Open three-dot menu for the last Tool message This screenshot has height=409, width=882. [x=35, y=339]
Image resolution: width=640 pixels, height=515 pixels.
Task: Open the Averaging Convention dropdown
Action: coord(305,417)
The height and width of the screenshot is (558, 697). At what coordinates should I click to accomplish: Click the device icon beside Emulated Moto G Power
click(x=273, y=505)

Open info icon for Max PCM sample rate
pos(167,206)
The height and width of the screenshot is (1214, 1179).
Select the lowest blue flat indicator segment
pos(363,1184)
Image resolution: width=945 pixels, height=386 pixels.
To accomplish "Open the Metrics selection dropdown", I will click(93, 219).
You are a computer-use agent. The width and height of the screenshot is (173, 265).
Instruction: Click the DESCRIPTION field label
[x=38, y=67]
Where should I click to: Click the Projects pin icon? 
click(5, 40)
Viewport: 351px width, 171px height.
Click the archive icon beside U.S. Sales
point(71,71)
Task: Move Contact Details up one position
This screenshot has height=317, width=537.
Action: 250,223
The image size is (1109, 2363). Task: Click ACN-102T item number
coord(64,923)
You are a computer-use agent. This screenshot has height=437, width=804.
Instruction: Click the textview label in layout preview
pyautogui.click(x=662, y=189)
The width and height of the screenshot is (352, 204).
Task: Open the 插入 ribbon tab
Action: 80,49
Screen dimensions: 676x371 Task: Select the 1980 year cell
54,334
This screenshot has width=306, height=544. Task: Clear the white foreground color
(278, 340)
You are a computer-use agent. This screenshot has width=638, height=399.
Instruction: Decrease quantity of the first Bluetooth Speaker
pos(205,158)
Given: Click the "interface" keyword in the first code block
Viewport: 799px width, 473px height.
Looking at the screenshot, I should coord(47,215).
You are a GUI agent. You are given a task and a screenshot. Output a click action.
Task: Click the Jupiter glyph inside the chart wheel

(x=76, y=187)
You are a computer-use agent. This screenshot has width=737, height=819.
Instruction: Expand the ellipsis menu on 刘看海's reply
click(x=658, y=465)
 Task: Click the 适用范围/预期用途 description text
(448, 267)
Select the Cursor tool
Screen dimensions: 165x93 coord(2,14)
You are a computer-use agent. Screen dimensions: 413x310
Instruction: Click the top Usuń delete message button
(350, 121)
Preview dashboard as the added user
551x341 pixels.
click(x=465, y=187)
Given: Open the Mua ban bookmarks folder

^^^^^^^^

■ Exercise aim: Reproduce nothing but the lines from the line containing "Instruction: Click the top" to the last line of the data, each exactly as written.

■ Solution to this task:
Instruction: Click the top Usuń delete message button
(350, 121)
Preview dashboard as the added user
551x341 pixels.
click(x=465, y=187)
Given: Open the Mua ban bookmarks folder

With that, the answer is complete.